▸ **Task details**:
Some lines in the listing hold the word "computer". Return each of them.

▸ **Available records**:
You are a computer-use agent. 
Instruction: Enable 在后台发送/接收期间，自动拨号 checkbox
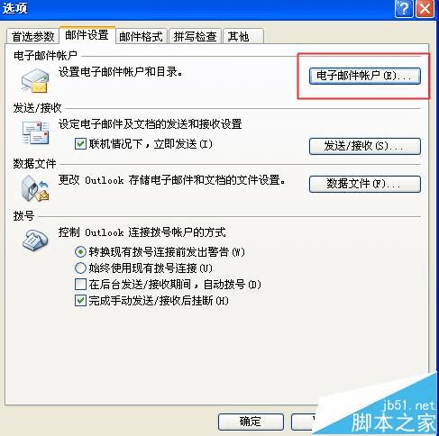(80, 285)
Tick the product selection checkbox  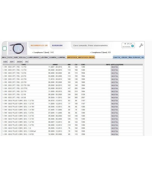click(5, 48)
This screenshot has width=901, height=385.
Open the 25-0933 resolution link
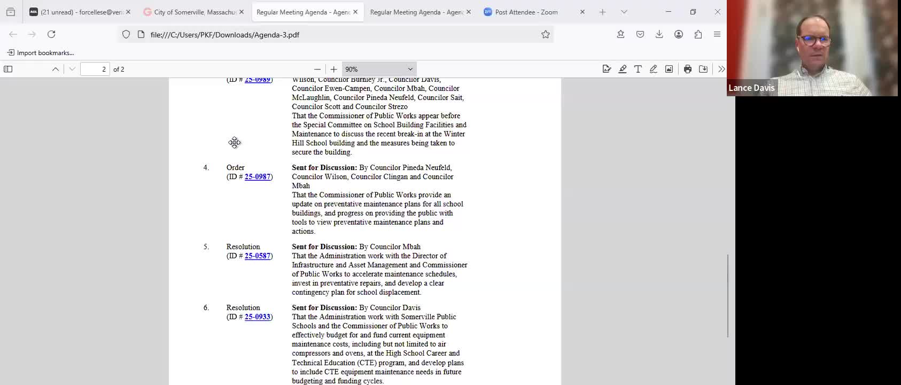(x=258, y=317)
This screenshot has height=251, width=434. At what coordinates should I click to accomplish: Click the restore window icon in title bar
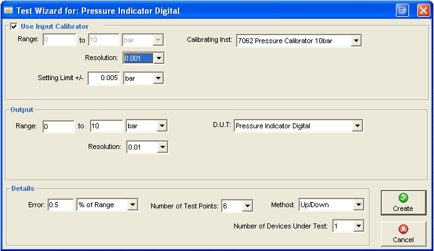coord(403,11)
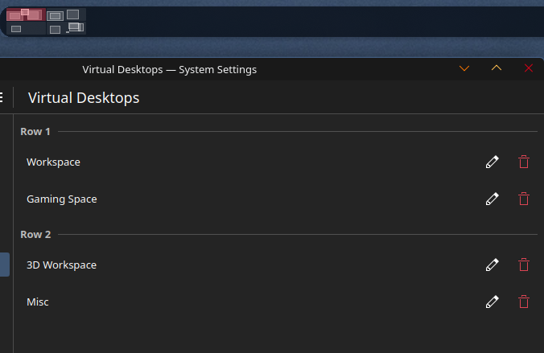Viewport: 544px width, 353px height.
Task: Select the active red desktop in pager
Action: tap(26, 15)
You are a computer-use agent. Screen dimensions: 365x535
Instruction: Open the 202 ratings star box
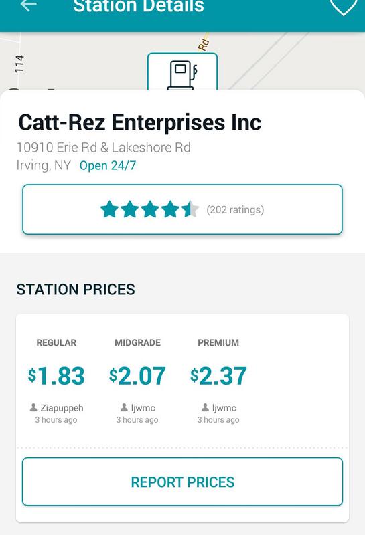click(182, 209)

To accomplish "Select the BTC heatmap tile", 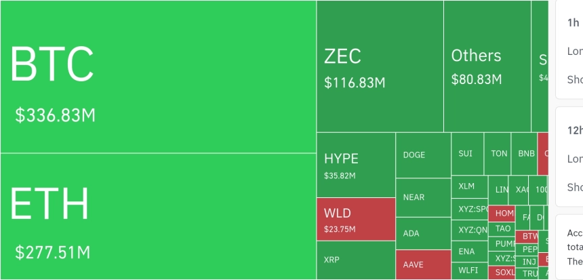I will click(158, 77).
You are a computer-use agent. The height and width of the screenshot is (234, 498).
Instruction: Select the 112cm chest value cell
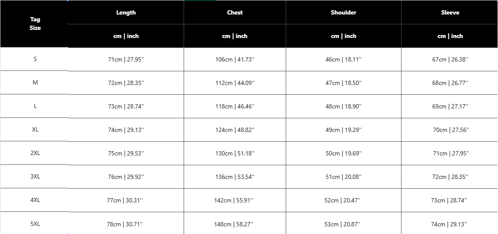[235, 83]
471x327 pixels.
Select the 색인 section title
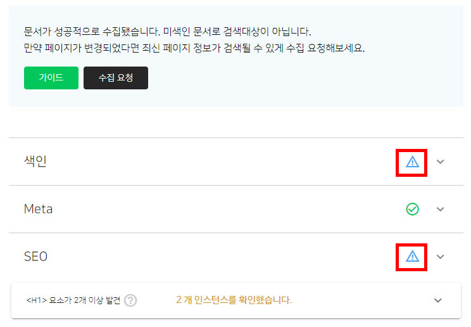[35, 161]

▸ **Output of the task**:
You are a computer-use agent. 
You are a computer-use agent. Screen dimensions: 365x535
You are a computer-use agent. The height and width of the screenshot is (234, 498).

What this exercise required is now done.